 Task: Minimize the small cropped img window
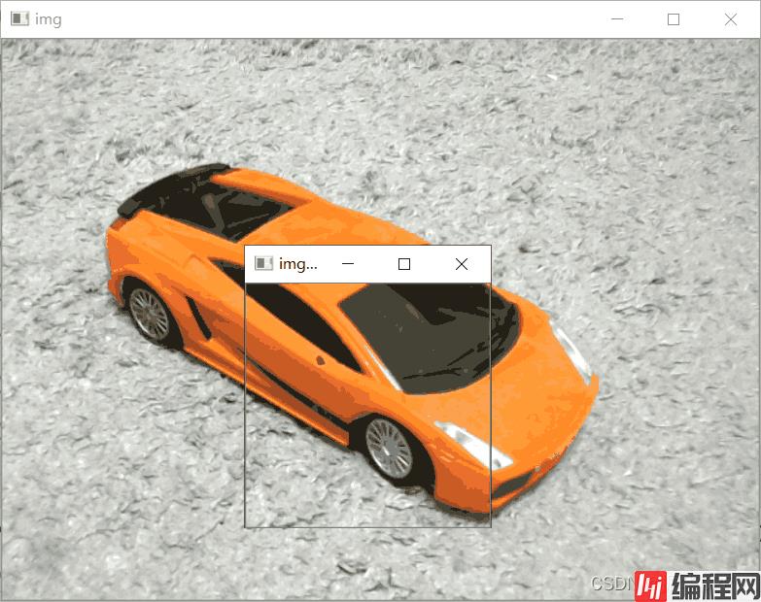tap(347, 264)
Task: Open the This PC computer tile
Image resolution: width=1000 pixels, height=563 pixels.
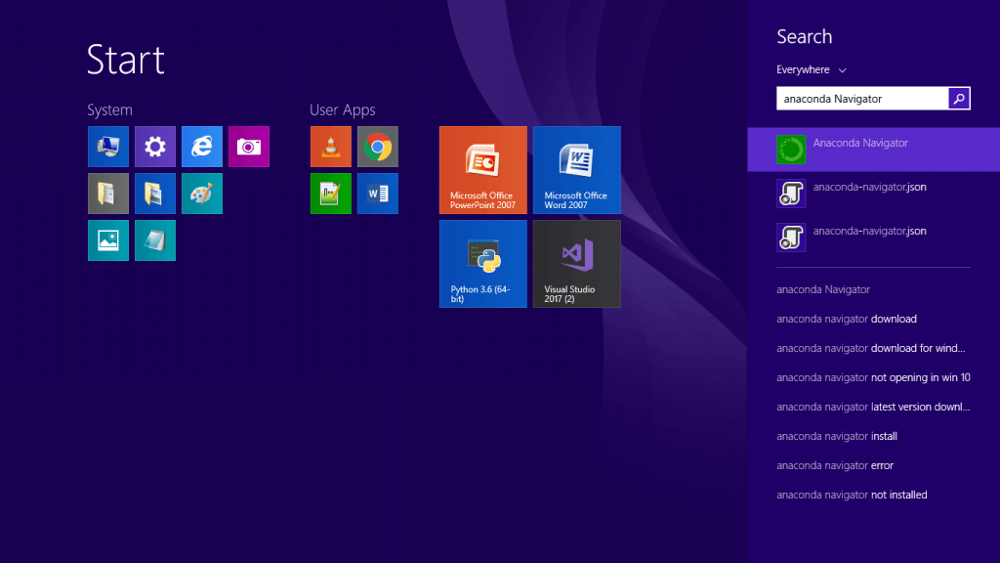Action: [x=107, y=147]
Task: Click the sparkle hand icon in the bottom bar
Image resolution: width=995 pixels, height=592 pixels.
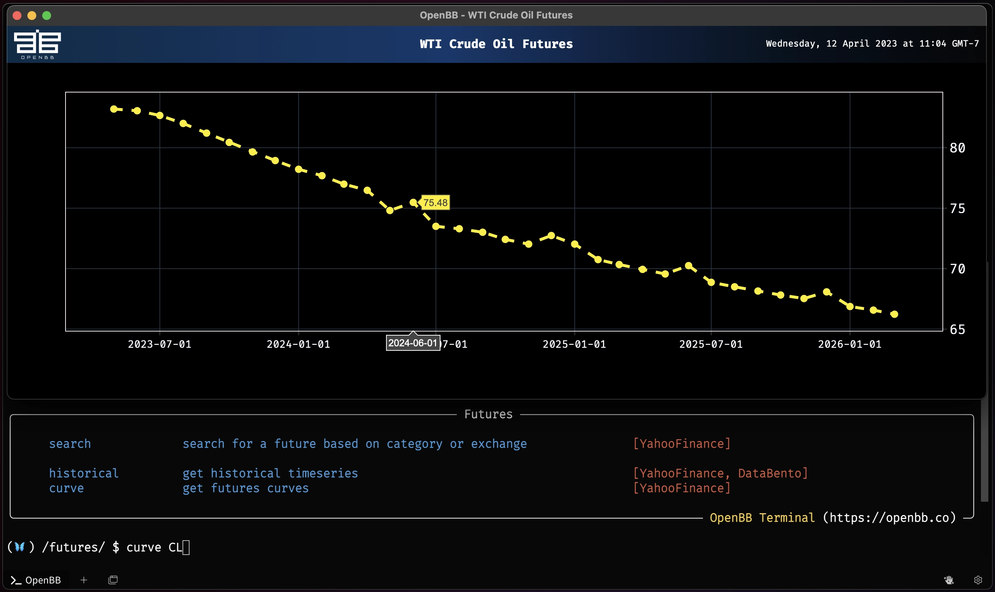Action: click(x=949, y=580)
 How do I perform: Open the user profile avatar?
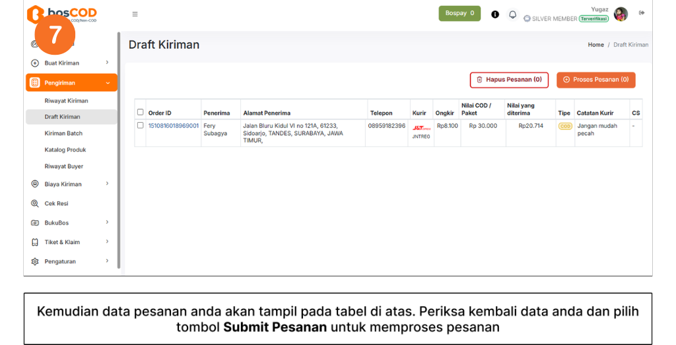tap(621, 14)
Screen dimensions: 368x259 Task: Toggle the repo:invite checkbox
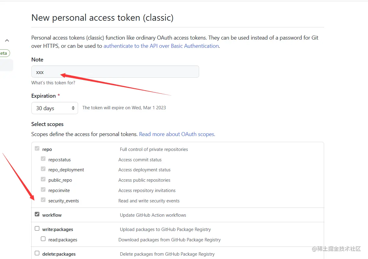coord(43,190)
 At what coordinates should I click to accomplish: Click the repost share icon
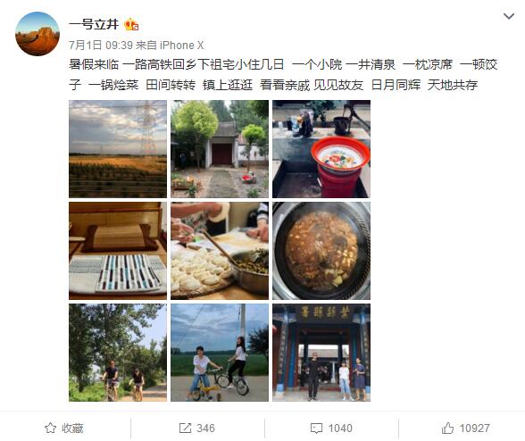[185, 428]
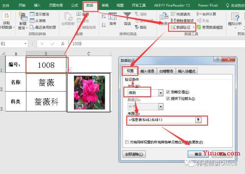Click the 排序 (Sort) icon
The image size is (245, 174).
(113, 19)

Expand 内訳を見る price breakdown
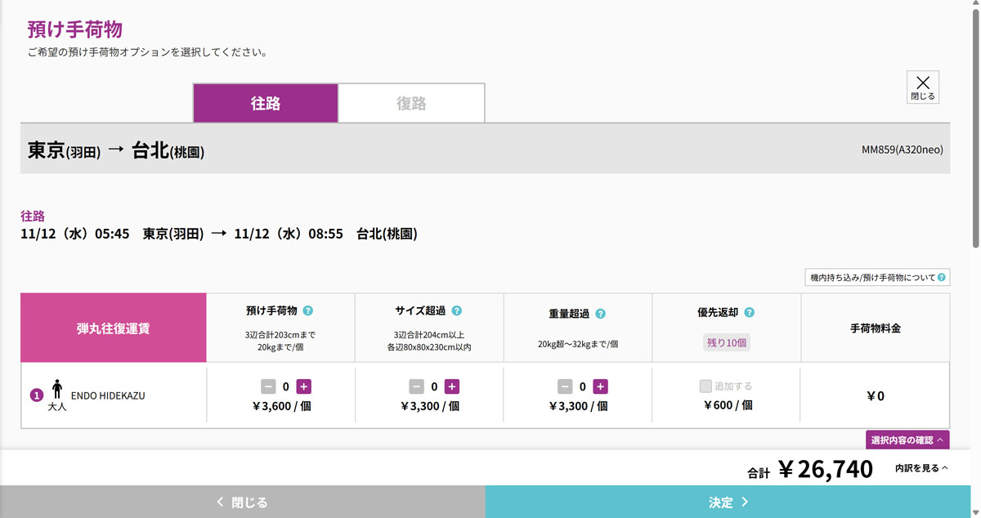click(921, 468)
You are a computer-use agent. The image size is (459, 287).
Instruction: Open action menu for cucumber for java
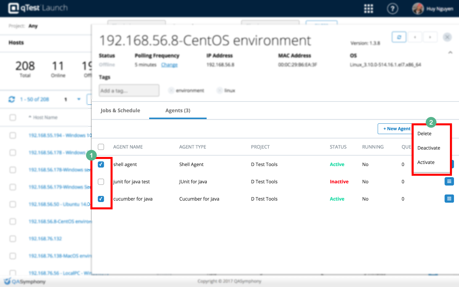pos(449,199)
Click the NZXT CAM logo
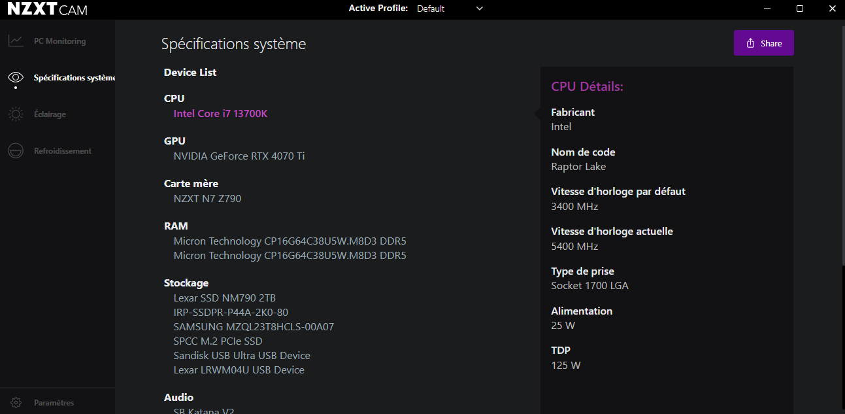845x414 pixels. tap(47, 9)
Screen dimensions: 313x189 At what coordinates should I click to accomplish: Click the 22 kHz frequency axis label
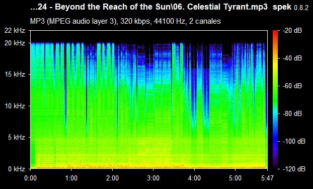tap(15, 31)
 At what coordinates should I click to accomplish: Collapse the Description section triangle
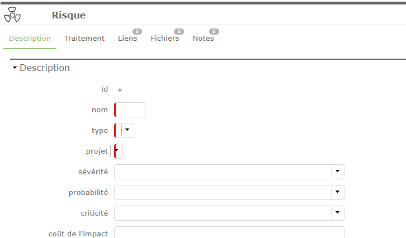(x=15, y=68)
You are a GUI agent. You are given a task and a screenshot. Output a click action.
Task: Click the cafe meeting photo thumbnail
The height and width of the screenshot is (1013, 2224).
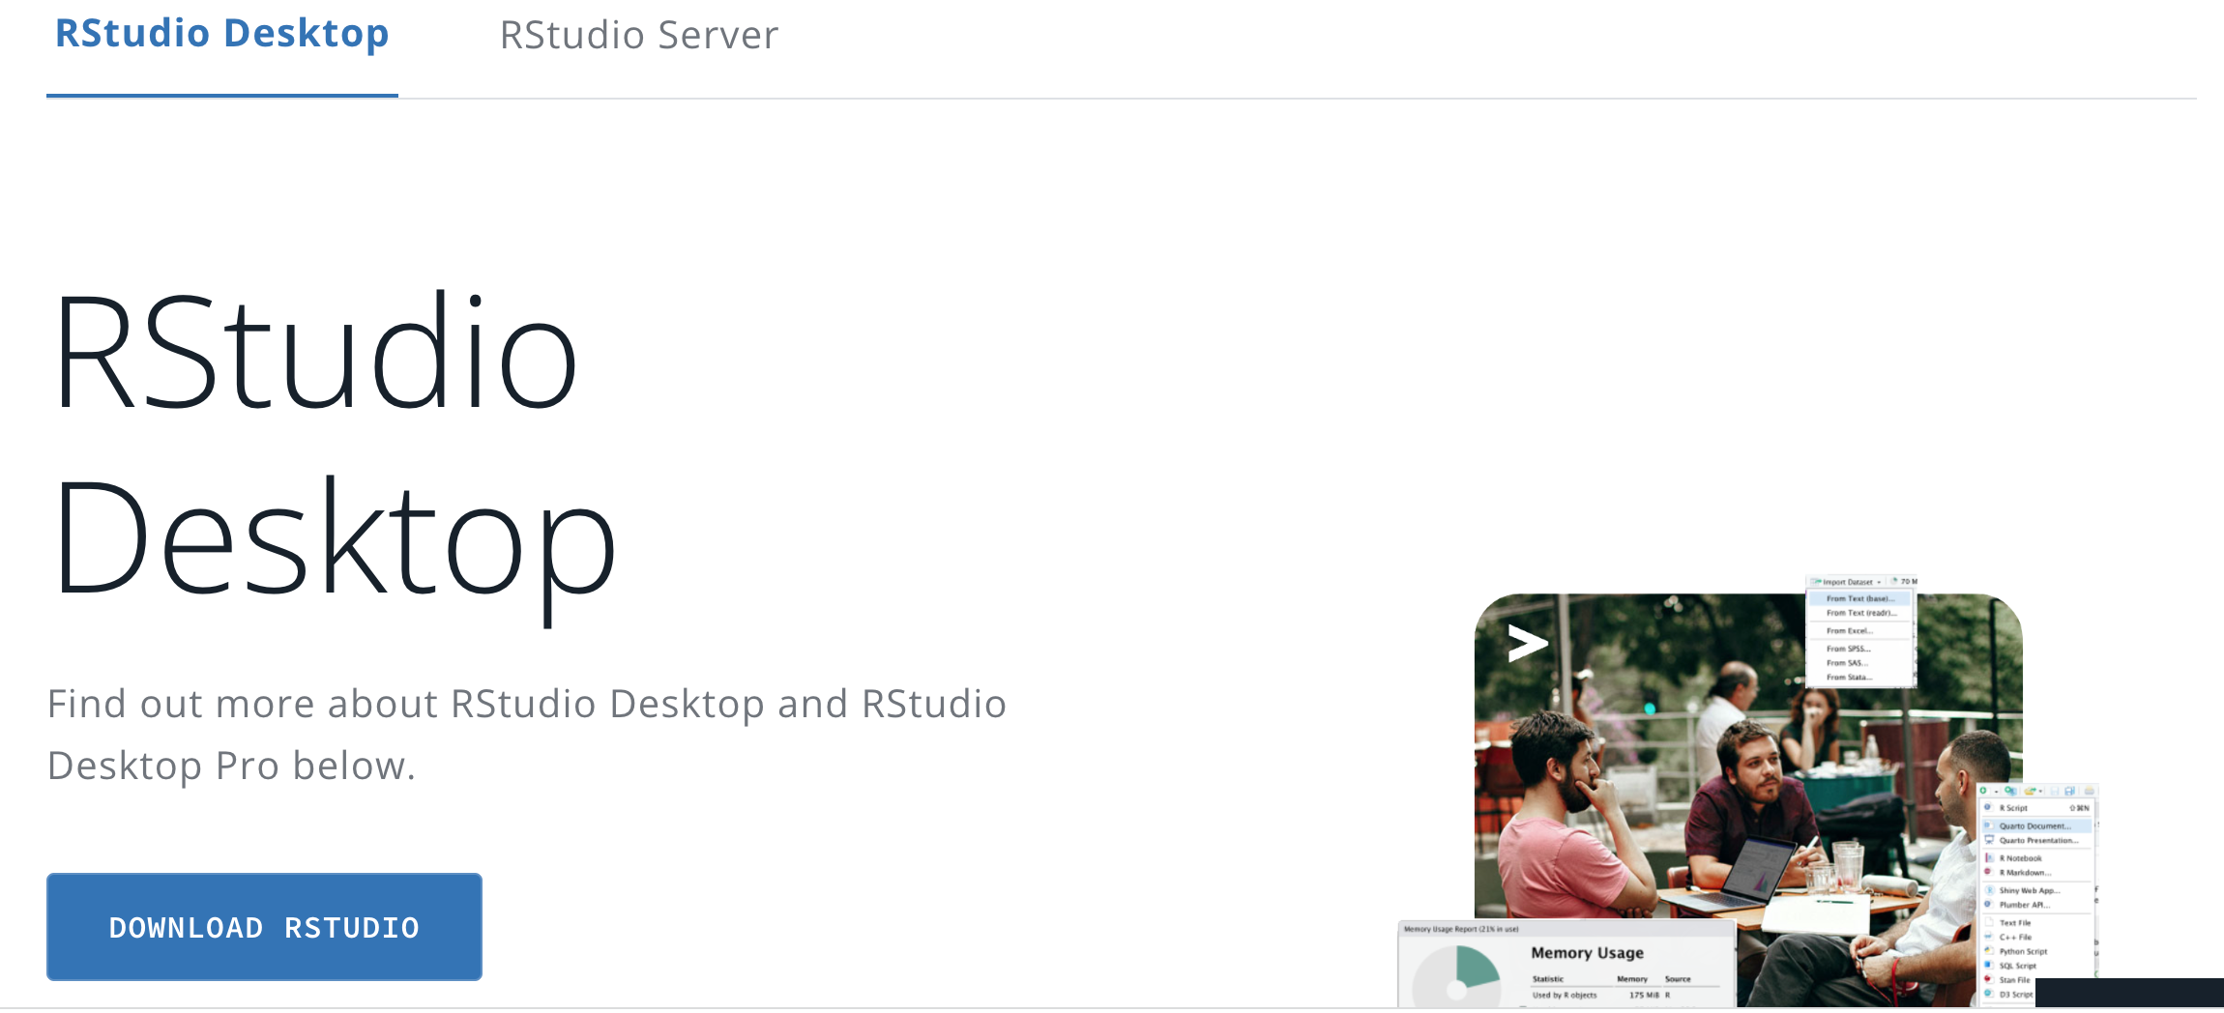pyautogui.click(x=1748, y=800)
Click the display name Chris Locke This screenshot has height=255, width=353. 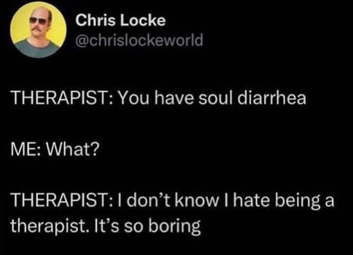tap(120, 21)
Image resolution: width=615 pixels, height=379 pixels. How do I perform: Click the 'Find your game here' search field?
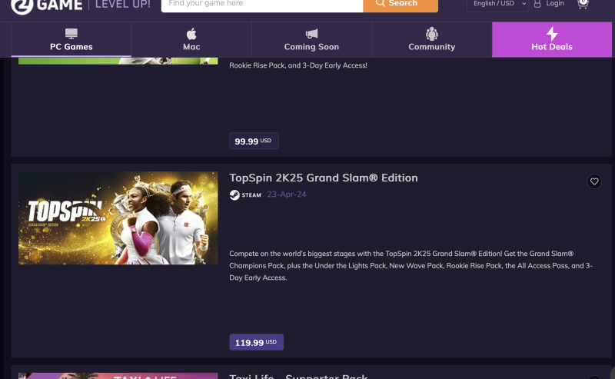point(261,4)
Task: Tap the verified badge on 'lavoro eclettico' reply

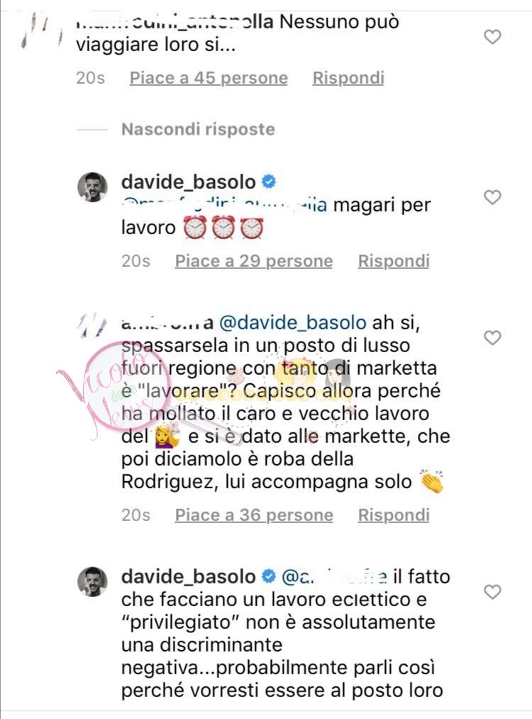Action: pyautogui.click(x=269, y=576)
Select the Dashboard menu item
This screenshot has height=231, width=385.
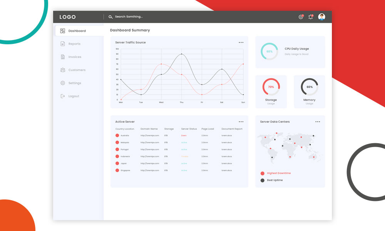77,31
──────────
* Task goal: Reproduce the material verbatim, starting at its first line and ending at the line that contains "(x=15, y=68)". Omit the pictures from your reproduction.

* Result below:
 Task: Minimize the small cropped img window
tap(347, 264)
Task: Open the This PC computer tile
Image resolution: width=1000 pixels, height=563 pixels.
Action: [x=107, y=147]
Task: Click the sparkle hand icon in the bottom bar
Image resolution: width=995 pixels, height=592 pixels.
Action: click(x=949, y=580)
 How do I perform: Open the user profile avatar?
tap(621, 14)
Screen dimensions: 368x259 Task: Toggle the repo:invite checkbox
coord(43,190)
 At what coordinates should I click to accomplish: Click the repost share icon
[185, 428]
Click the 排序 (Sort) icon
The image size is (245, 174).
(113, 19)

Expand 内訳を見る price breakdown
click(921, 468)
You are a computer-use agent. The image size is (459, 287).
Instruction: Open action menu for cucumber for java
pos(449,199)
Click the NZXT CAM logo
845x414 pixels. tap(47, 9)
Screen dimensions: 313x189 At what coordinates should I click to accomplish: Click the 22 kHz frequency axis label
tap(15, 31)
 At what coordinates should I click to accomplish: Collapse the Description section triangle
(x=15, y=68)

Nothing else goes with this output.